The issue is all the more interesting because it is the exact opposite of the trend prevailing in the BRICS countries, whose last summit, in South Africa a few months ago, featured a growing clamour around “de-dollarisation” of their global trade. The idea was to reduce the power and influence of the US, through its control of its own currency, and the political clout it gave Washington by, for instance, imposing sanctions on countries it disapproved of by restricting their access to dollar transactions (Iran and Russia have both been sanctioned in this way). Leading up to the Johannesburg summit, there was speculation that, in a move towards de-dollarisation, the BRICS bloc would announce the setting up of a common currency. But they settled for a less ambitious goal of encouraging trade in local currencies. Russia’s 2024 BRICS presidency is set to focus primarily on using local currencies and payment systems, with discussions among finance ministries and central bank governors. There are many factors that have created hostility to the dollar in the developing world. The sanctions against Russia last year by impounding its foreign assets, as punishment for its Ukraine war, ignited fears among emerging economies that the US might capriciously use its outsize power against other countries too, thereby impairing their economic security. Besides, over the last two decades, there have been several instances when emerging markets were held hostage to dollar volatility. America can borrow cheaply in global markets because the rest of the world needs dollar assets and is eager to lend to it. Many countries also mutter grievances that they, in effect, incur an exorbitant cost to allow the US to perpetually live beyond its means, without consequences.

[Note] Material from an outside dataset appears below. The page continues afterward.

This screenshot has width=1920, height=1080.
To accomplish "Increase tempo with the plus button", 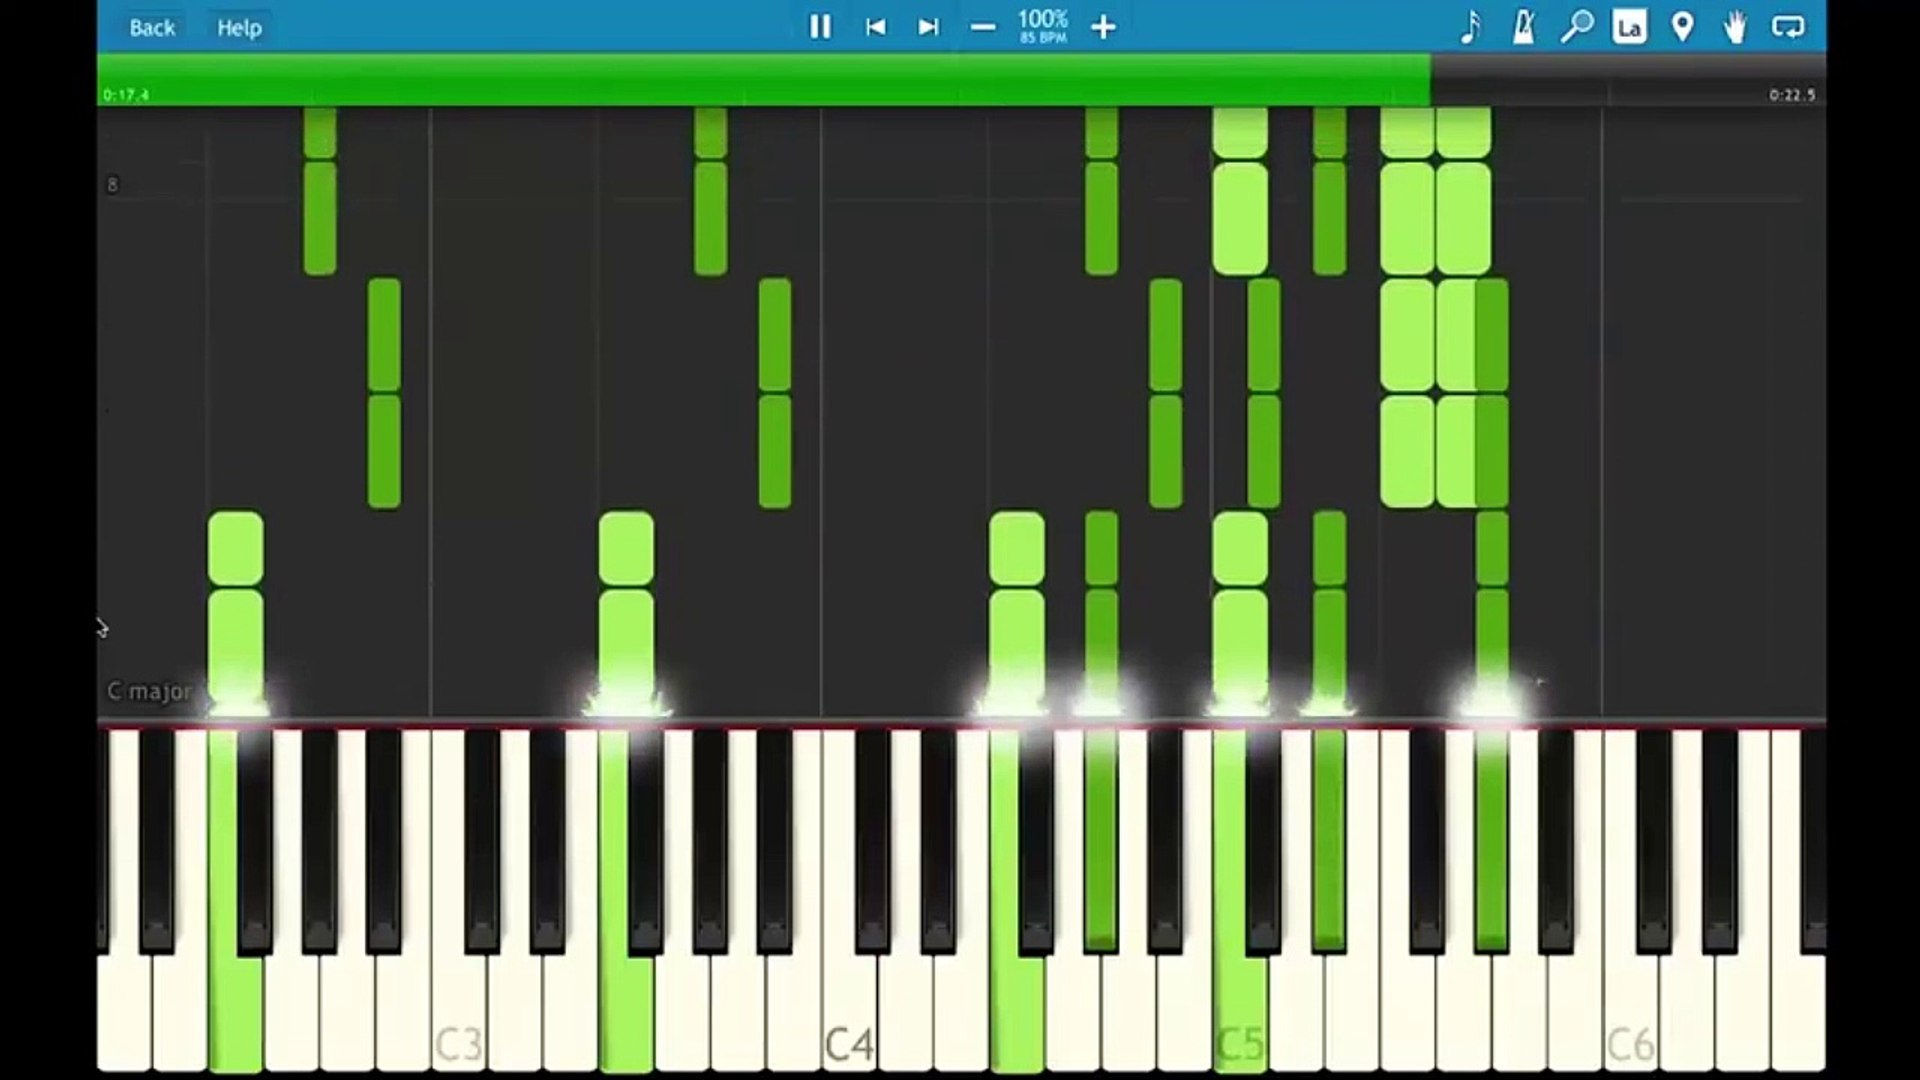I will coord(1103,27).
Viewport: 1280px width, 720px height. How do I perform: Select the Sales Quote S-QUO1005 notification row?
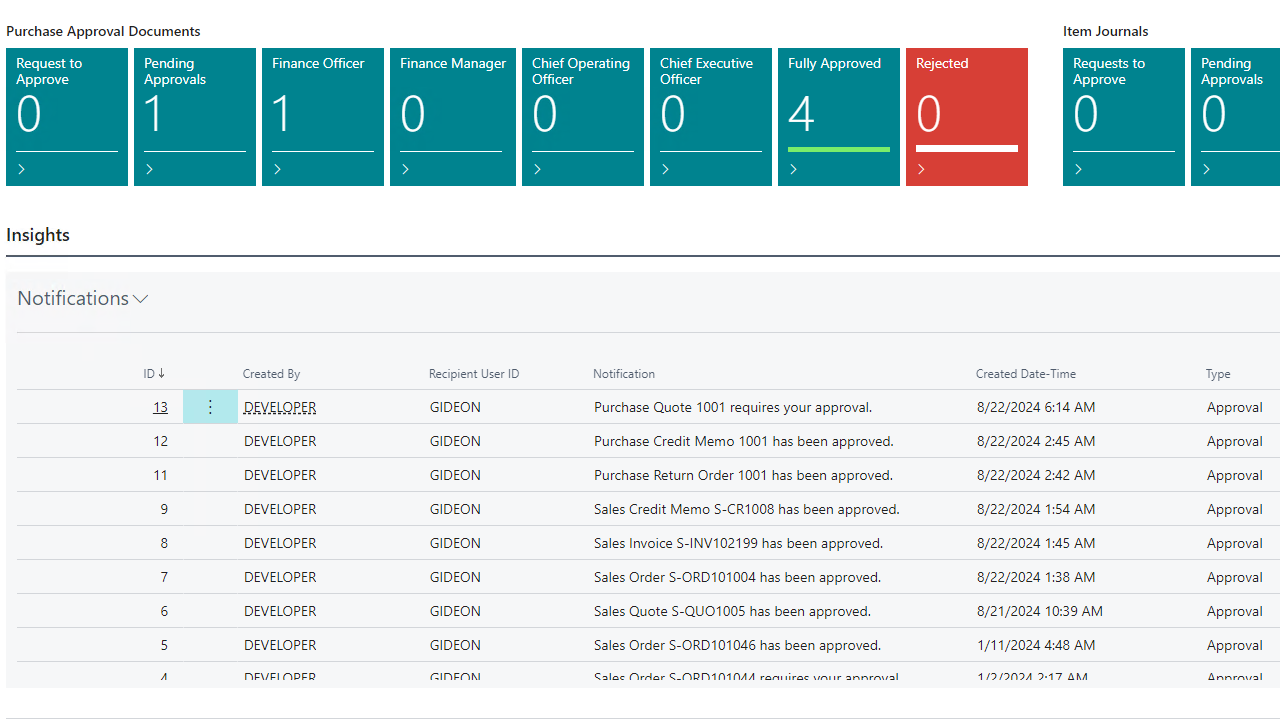click(x=732, y=611)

In theory, a BRICS common currency would shield the bloc from the perils of dollar hegemony. But in practice, that project will remain a non-starter because of both politics and economics. It is inconceivable that member countries, not least India, would be willing to give up their monetary policy autonomy and become hostage to a common currency that would be vulnerable to instability anywhere in the bloc. Because of its outsized economic muscle, China would easily dominate BRICS, and its yuan would also dominate the common currency’s fortunes. No matter the rhetoric about a new world order, it would be ironic if, to escape the dollar’s dominance, BRICS members succumb to the alternative of the yuan, issued by an authoritarian regime with a dubious reputation for institutional integrity, transparency and rule of law.

The second-best option chosen by BRICS—trading in local currencies—is a safer way forward, but it is also not an easy one. Local currency trade works best if bilateral trade between countries is roughly balanced. But if bilateral trade is structurally imbalanced, the surplus country would accumulate the trading partner’s currency, which raises the ticklish question of how to settle accounts. If they have to be settled in dollars or another hard currency, the benefits of local-currency trade will be largely neutralised. India has had some experience of this problem, because of our extensive trade with both Iran and Russia. Iran found it had accumulated far more rupees in India (in payment for Iranian oil) than it had any use for; there just weren’t that many Indian items the Iranians wanted to buy, and the rupee wasn’t of much use to them anywhere else. The same problem seems to have arisen with regard to paying for oil imports from Russia in rupees. So de-dollarisation is no panacea. As long as we don’t attract US sanctions, we are better off sticking to the system that works. Let’s stay with the dollar!